Telomere uncapping during in vitro T-lymphocyte senescence
Aging Cell, 2009
As previously reported, we showed that, during lymphocyte long-term culture and repeated stimulations, the appearance of senescent cells is associated with telomere shortening and a progressive drop in telomerase activity. We further showed that this shortening preferentially occured at long telomeres and was interrupted at each stimulation by a transitory increase in telomere length. In agreement with the fact that telomere uncapping triggers lymphocyte senescence, we observed an increase in γ γ γ γ -H2AX and 53BP1 foci as well as in the percentage of cells exhibiting DNA damage foci in telomeres. Such a DNA damage response may be related to the continuous increase of p16 ink4a upon cell stimulation and cell aging.

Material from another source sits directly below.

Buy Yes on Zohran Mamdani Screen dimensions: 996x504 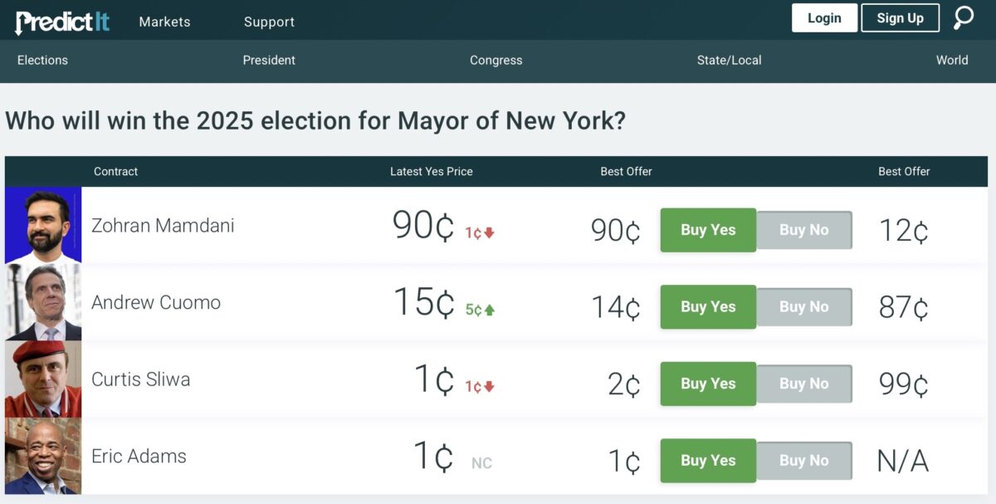[707, 230]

Remarkably, at each stimulation, the expression of shelterin genes, such as hTRF1 , hTANK1 , hTIN2 , hPOT1 and hRAP1 , was decreased. We propose that telomere dysfunction during lymphocyte senescence caused by iterative stimulations does not only result from an excessive telomere shortening, but also from a decrease in shelterin content. These observations may be relevant for T-cell biology and aging.